Obviously, the health needs of the prime minister of the country are already covered by the government but such is the eligibility criteria of insurance under the national health card that he can still avail health insurance worth Rs1m. The prime minster would not be doing so, but many citizens despite being medically insured by their employer or being able to afford the medical charges, would opt for treatment at a private facility against the health card because no one wants to miss a free lunch. The biggest selling point — health cover for all — of the programme is in fact its biggest drawback. It is trying to provide facilities to all and sundry rather than targeting those who genuinely need it.
Who’ll benefit more from the health card? The rich or poor?
The urban population being more street-smart would leverage maximum benefits, while the needy would be spending from their own pocket. The health card covers neither outpatient treatment nor the provision of medicines. It does not even cover diagnostic tests unless one is admitted to hospital. For all such needs, the poor population must rely on existing government hospitals. But since they would be severely hampered — due to financial and administrative focus shifting to the health card — the dwindling infrastructure would not be able to cater to their needs.
An average poor family in Pakistan hardly ever visits the hospital and the cost of accessing good medical facilities in a big city would be too much for making use of the facility. It is still early days for the scheme but one can foresee the problem of over-prescription because healthcare is a multibillion-rupee industry and private hospitals would cash in on the opportunity. The government would be spending money on people who do not need it for ailments that can be treated at a much lower cost.

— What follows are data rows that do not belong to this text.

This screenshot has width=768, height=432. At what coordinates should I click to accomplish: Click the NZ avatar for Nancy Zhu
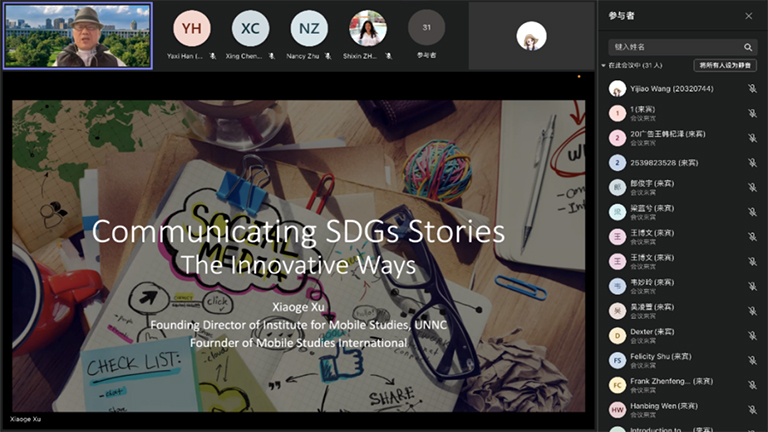tap(309, 28)
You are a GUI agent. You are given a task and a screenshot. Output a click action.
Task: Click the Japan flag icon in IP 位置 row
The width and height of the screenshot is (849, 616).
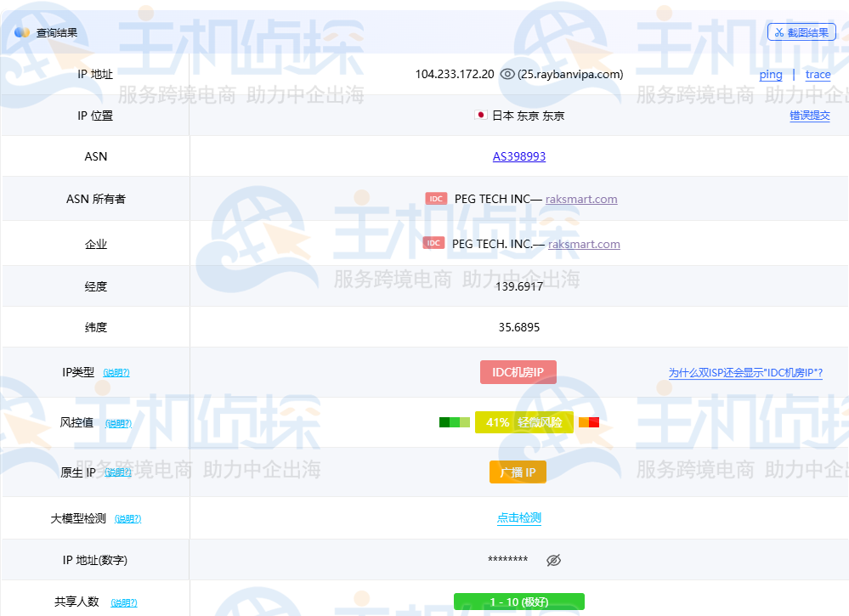click(480, 116)
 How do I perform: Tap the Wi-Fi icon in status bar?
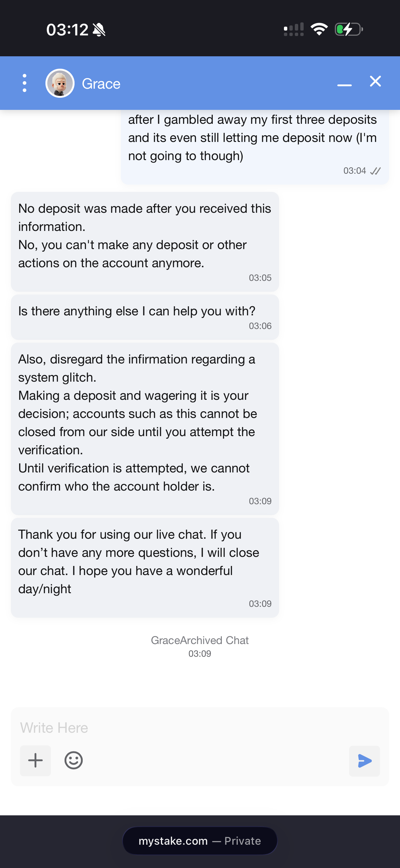point(319,29)
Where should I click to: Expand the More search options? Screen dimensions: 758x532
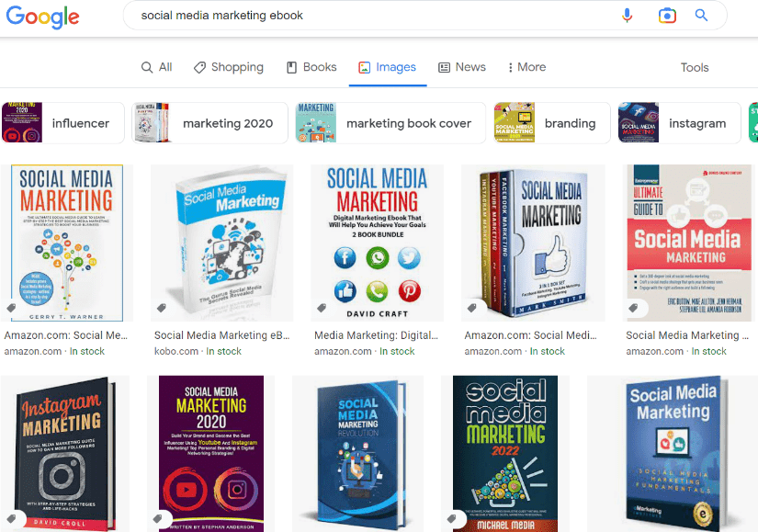526,67
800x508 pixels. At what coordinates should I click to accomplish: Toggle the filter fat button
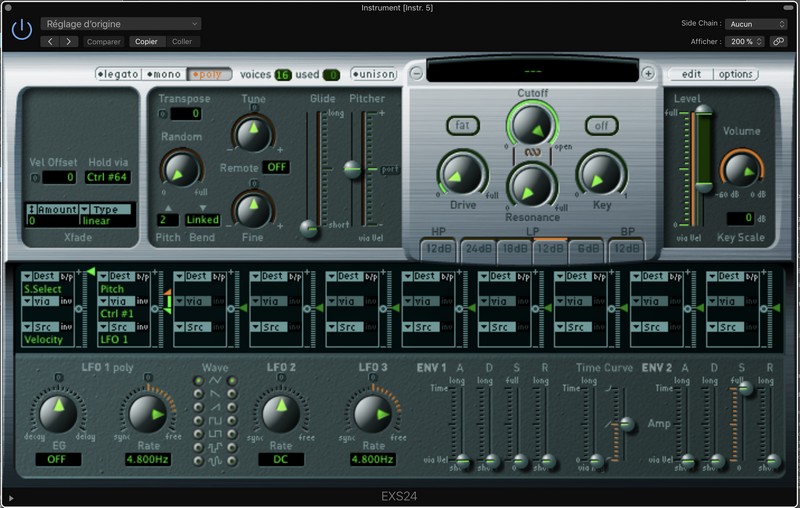[462, 125]
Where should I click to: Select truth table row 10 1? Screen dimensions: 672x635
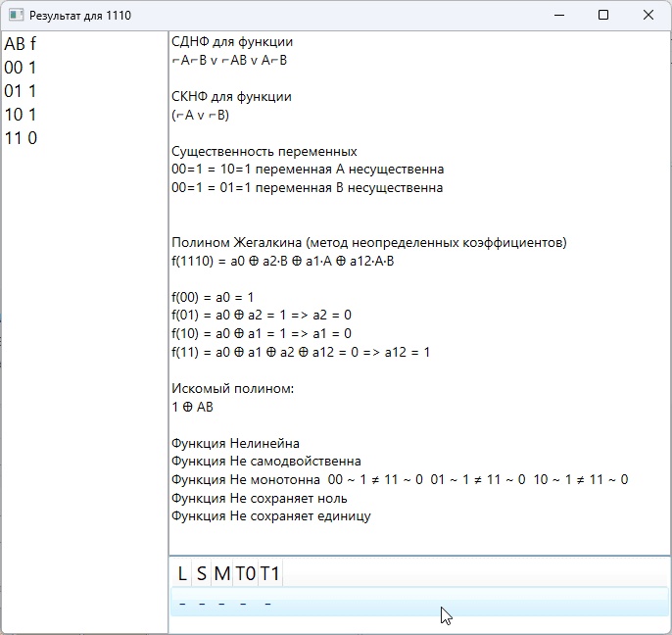21,115
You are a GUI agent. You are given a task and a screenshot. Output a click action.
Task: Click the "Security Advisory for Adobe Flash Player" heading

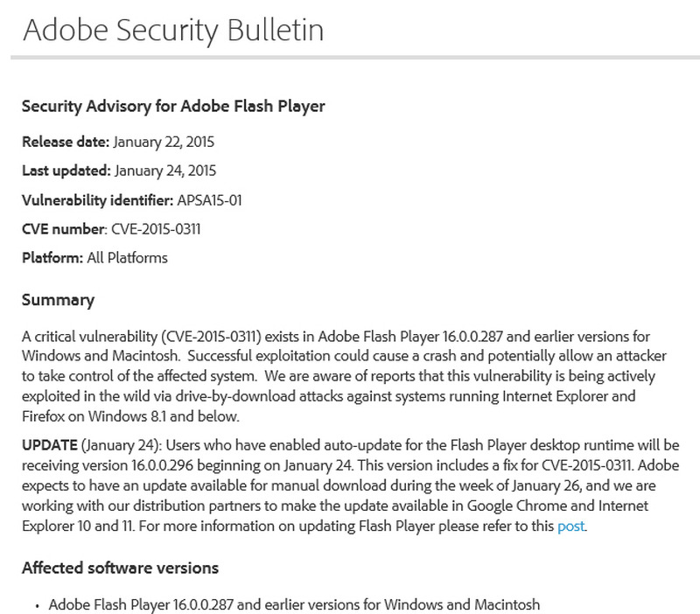click(x=173, y=107)
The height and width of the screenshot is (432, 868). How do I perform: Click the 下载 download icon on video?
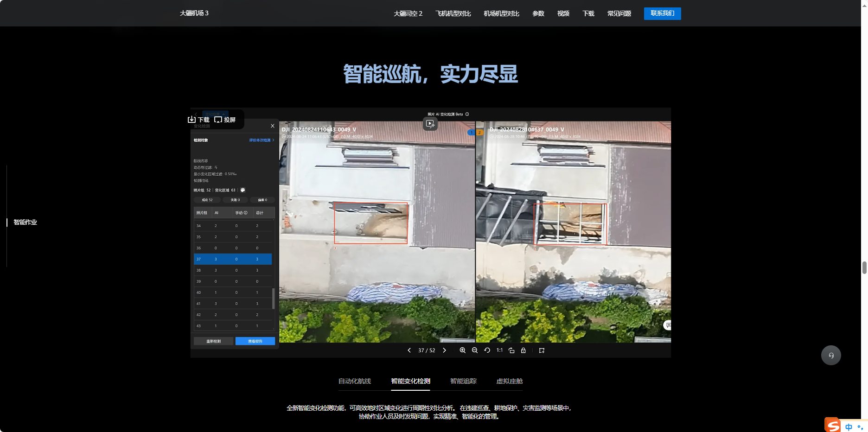(198, 120)
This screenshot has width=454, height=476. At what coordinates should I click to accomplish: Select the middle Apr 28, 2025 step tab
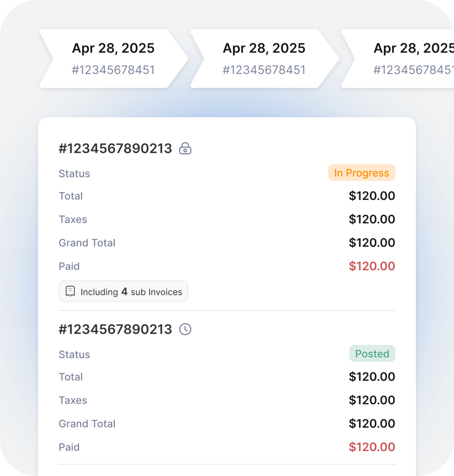click(264, 59)
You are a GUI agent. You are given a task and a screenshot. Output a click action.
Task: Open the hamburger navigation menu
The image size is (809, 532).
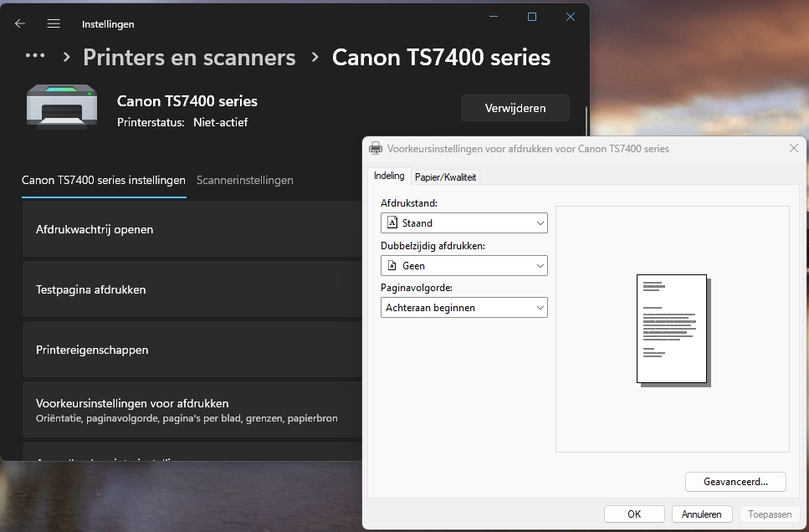54,24
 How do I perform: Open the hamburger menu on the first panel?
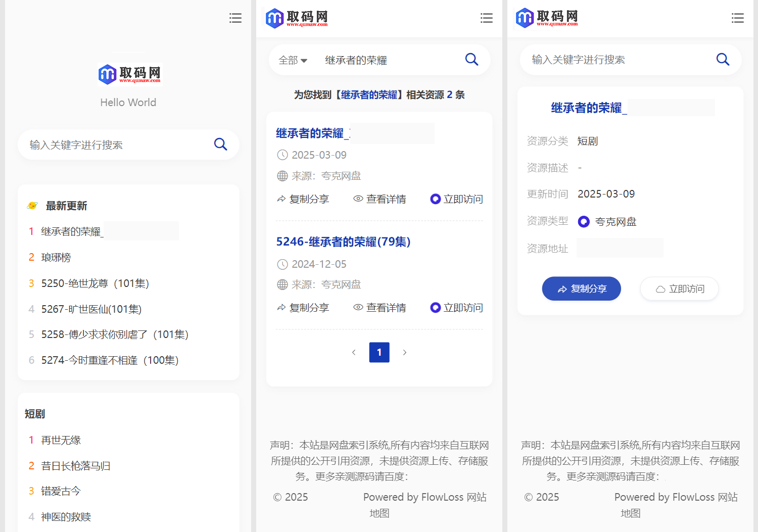pyautogui.click(x=235, y=18)
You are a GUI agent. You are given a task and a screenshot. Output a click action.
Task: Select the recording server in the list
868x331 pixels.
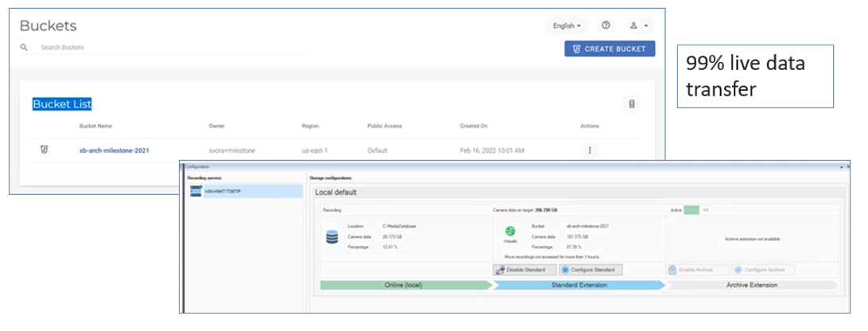point(242,192)
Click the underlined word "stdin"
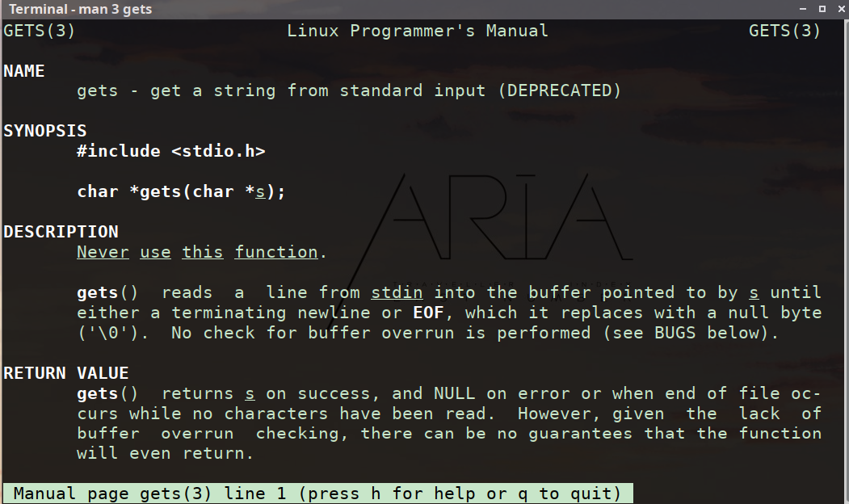This screenshot has width=849, height=504. tap(397, 292)
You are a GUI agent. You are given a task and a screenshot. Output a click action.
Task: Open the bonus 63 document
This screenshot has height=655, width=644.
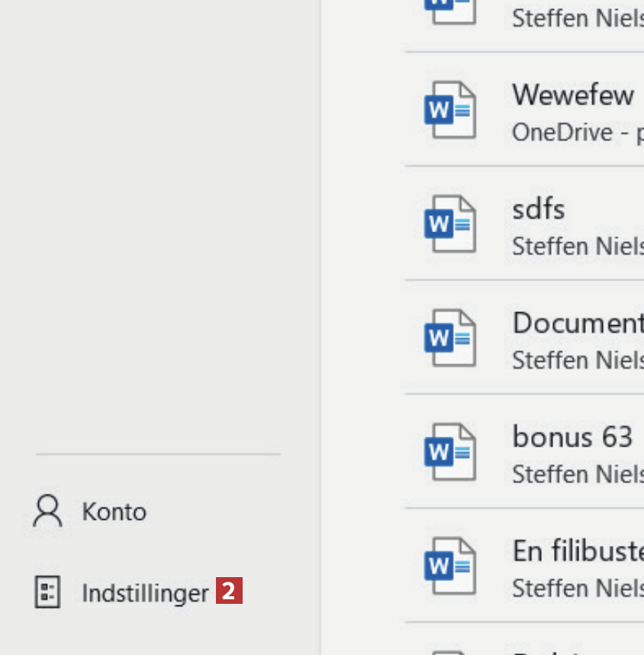(572, 437)
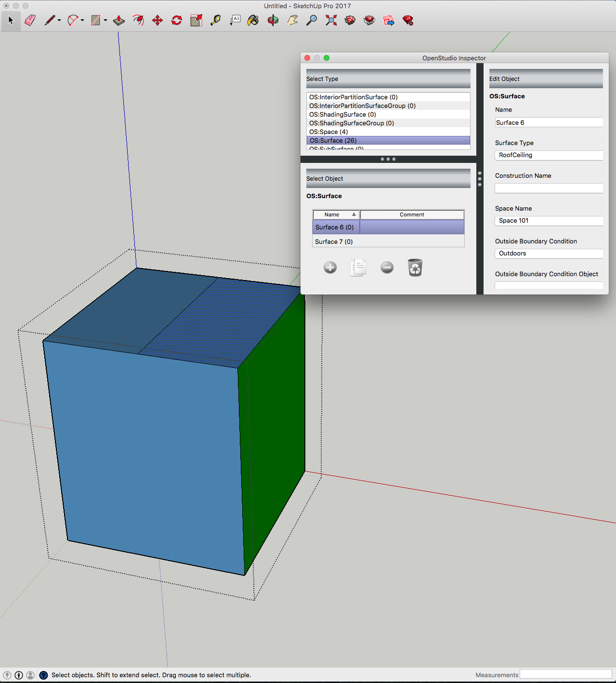This screenshot has height=683, width=616.
Task: Delete Surface 6 using the trash icon
Action: coord(415,268)
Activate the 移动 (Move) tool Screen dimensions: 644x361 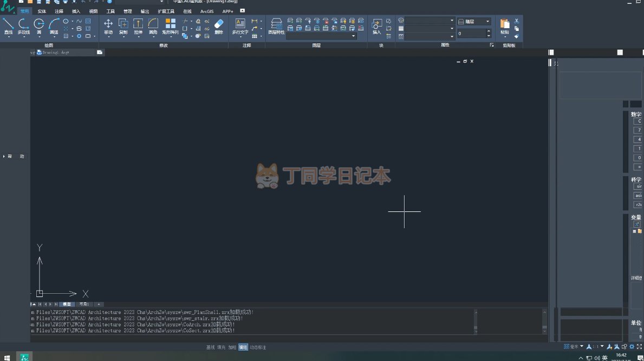tap(108, 25)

Read: A baby step towards universal healthcare
By conservative estimates, the KP government has spent Rs12 billion on the scheme since its inception in 2016. A 60-bed hospital typically costs Rs136m as per the feasibility report available on the Ministry of Commerce website. This cost includes the working capital as well, but we are in a generous mood, so let’s enhance the total cost to Rs200m. What it means is that had the KP government taken this option it would have been able to set up 60 such hospitals in the amount of money that has already been spent on health cards.
Now the same scheme is being launched in Punjab, the federal capital, Azad Kashmir and Gilgit-Baltistan at a planned cost of Rs450bn, whereas, the construction of a 500-bed hospital in Gujranwala would be completed this year at a total cost of approximately Rs4bn. The said hospital would have all tertiary care medical facilities including medicines, paediatric surgery, general surgery, ENT and ophthalmology departments, pathology labs, diagnostic facilities, organ transplant and cardiac units plus ICU, CCU and dialysis facilities.
Had the government not opted to pass the buck to the private sector and insurance companies, it could have established 36 such hospitals — one in each district of Punjab — and still have Rs90bn in surplus to cater for working capital and incentivising human resource to serve there. These hospitals would be an asset that would serve the public for many years to come and provide both inpatient and outpatient treatment. Needless to say, there would be easy access for the general public given the fact that these hospitals would be evenly spread across the country.
Why the government thought of involving the private sector rather than uplifting the health infrastructure on its own can be attributed to two reasons: either the private-sector mafia saw a business opportunity and convinced the government or maybe it was a tacit admission of the inability of the authorities to undertake the construction of new hospitals and control financial embezzlement. Or perhaps it was an admission of administrative failure to get doctors to serve in relatively remote locations across the country.
Lastly, the prime minister at the launch of the national health card in Punjab is reported to have said that his government was a step ahead of even the UK where similar programmes offer free treatment but only in government hospitals. Well, it is said that the difference between genius and lack of perspicacity is that genius has its limits.
The writer is a former civil servant.